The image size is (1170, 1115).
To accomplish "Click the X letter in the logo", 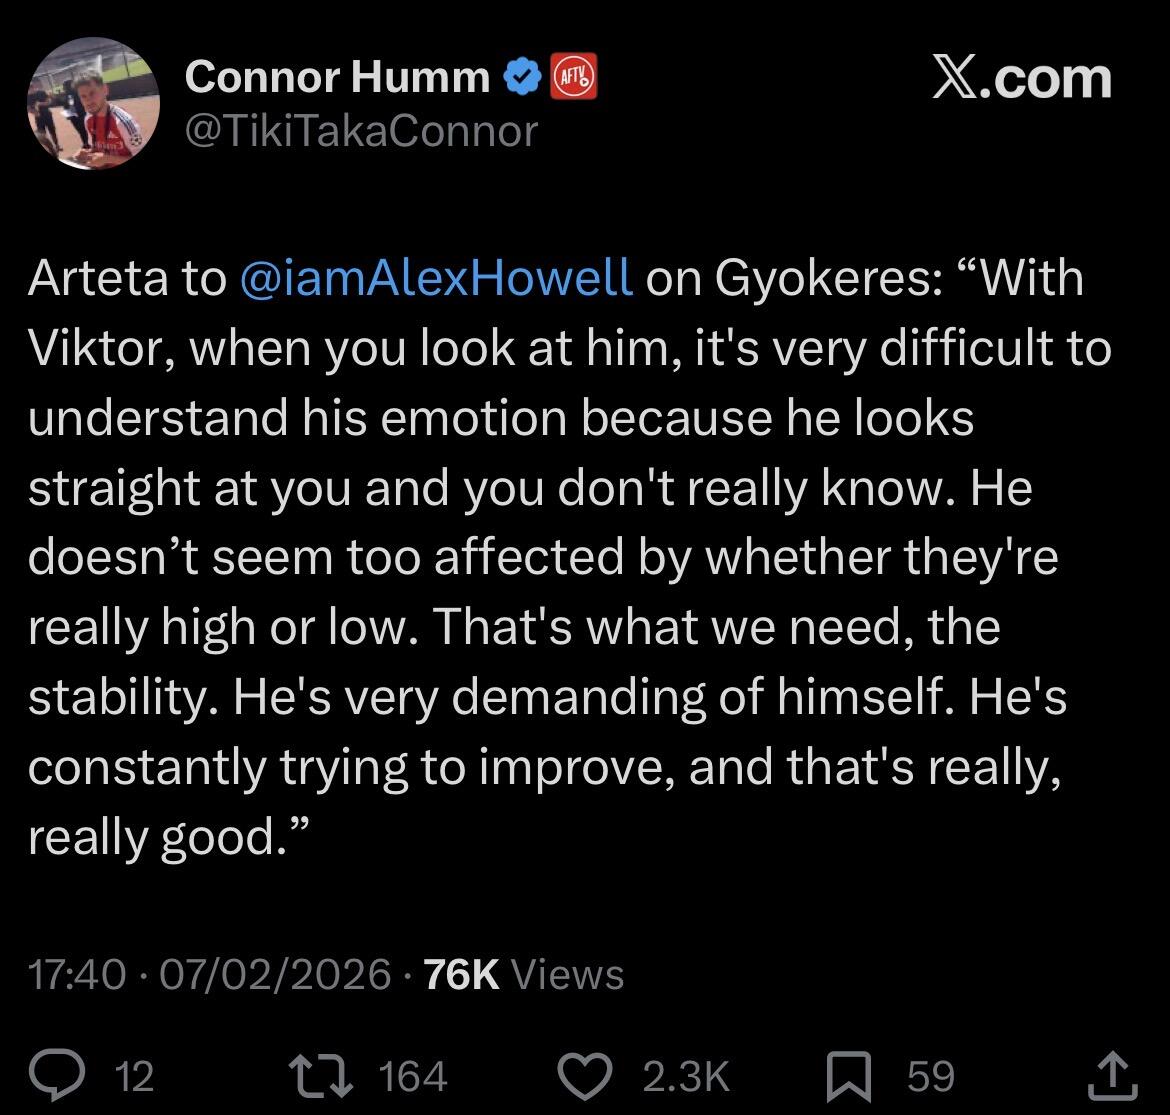I will point(956,78).
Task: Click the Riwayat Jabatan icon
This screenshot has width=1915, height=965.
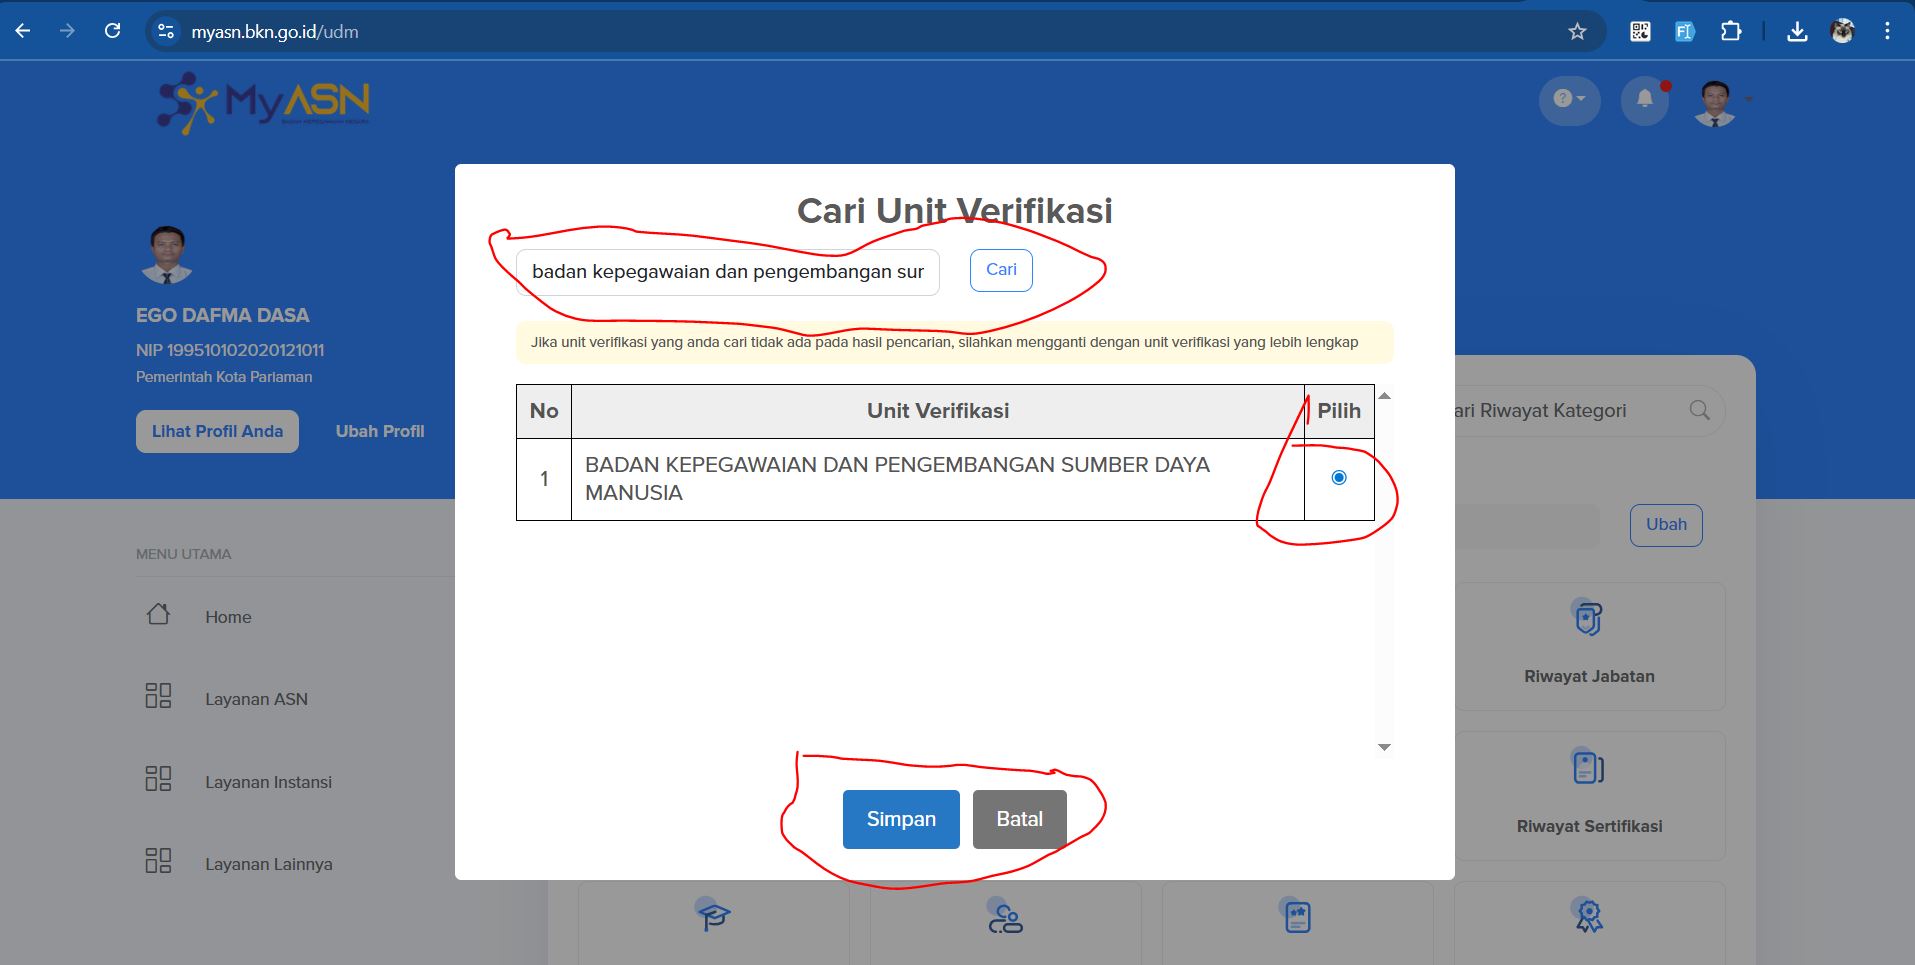Action: tap(1588, 618)
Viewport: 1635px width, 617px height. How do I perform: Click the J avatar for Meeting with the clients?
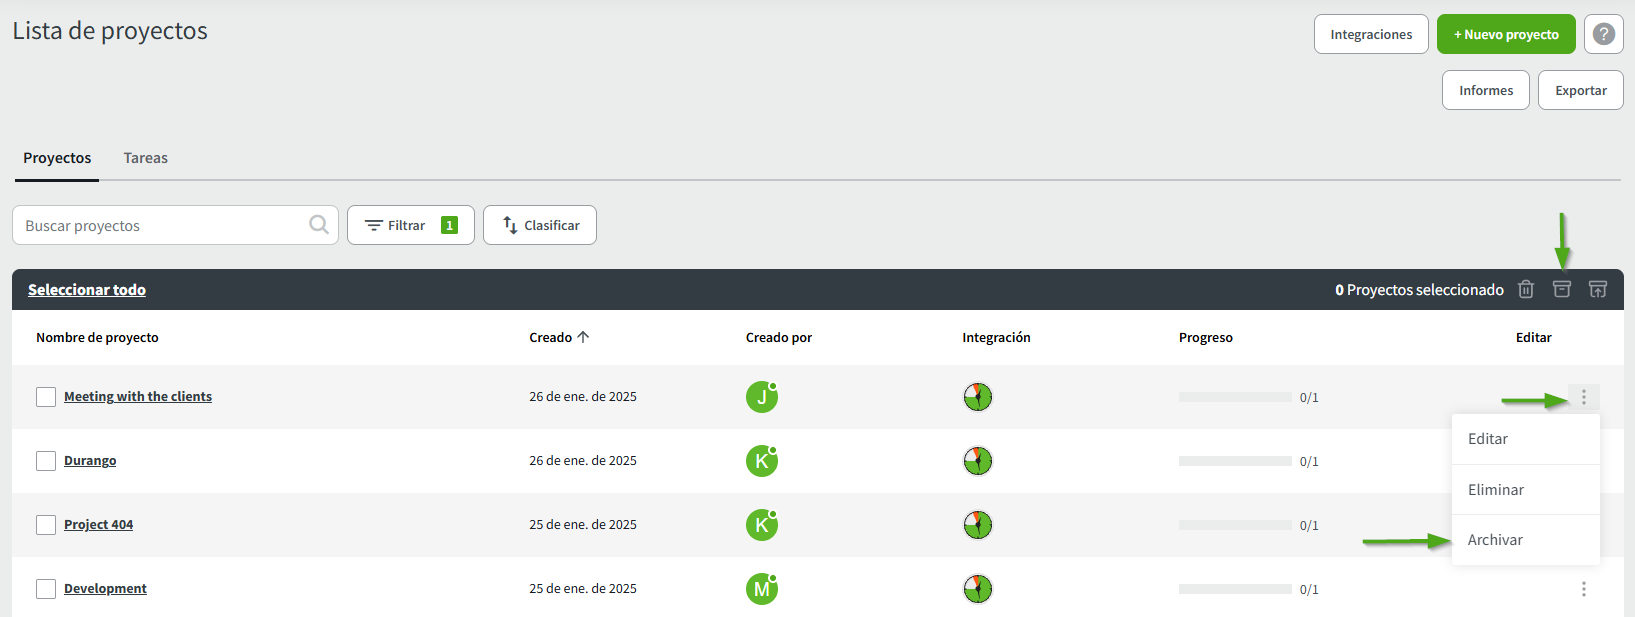coord(761,397)
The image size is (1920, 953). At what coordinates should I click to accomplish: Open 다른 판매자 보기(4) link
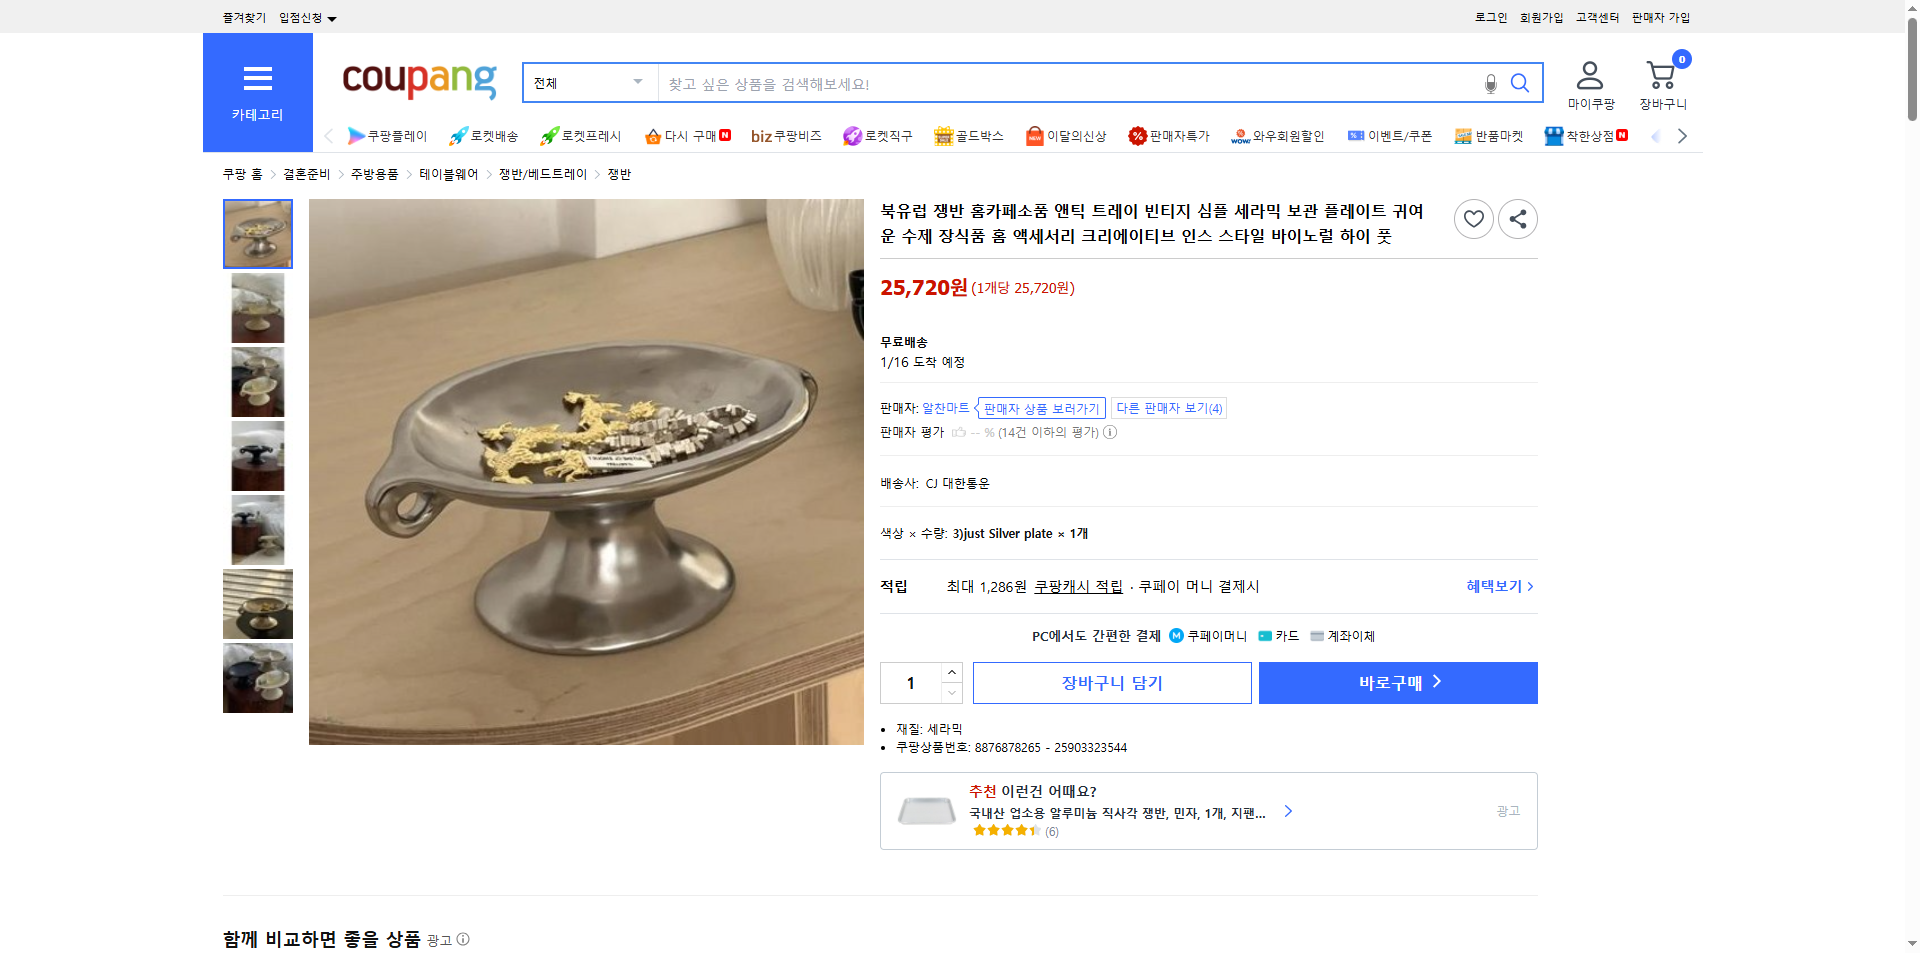tap(1168, 408)
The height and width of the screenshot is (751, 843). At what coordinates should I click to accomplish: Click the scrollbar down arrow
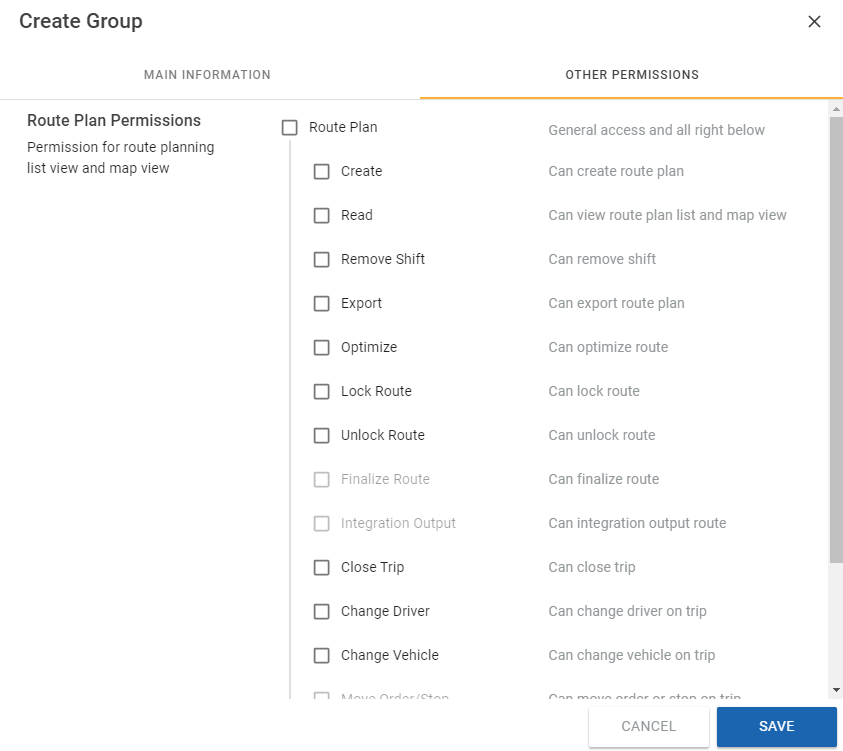836,690
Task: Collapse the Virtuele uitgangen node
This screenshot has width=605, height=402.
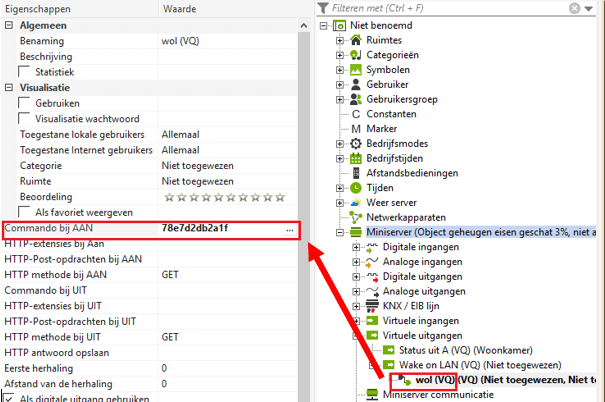Action: click(357, 336)
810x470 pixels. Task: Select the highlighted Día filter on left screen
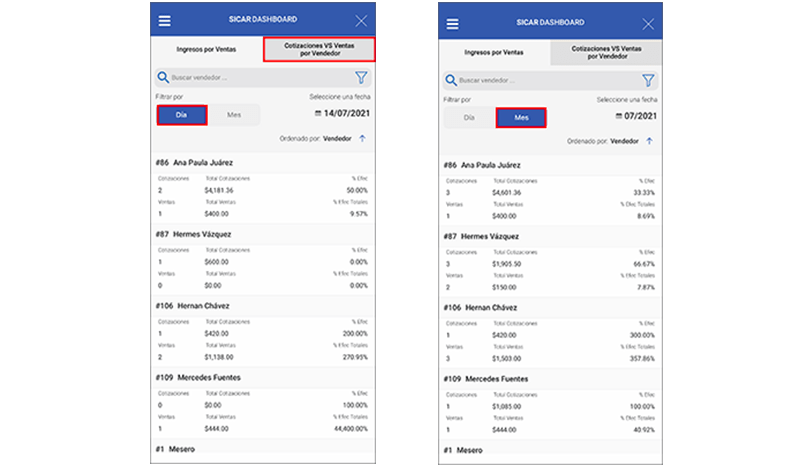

* YOUR TASK *
Leave every picture out and write out exactly the lines from the line with "The height and" through the last line of the material.

* RESULT FOR THIS TASK *
The height and width of the screenshot is (751, 843). At what coordinates should I click to accomplish: Click the scrollbar down arrow
836,690
Task: Collapse the Virtuele uitgangen node
This screenshot has width=605, height=402.
Action: click(357, 336)
810x470 pixels. Task: Select the highlighted Día filter on left screen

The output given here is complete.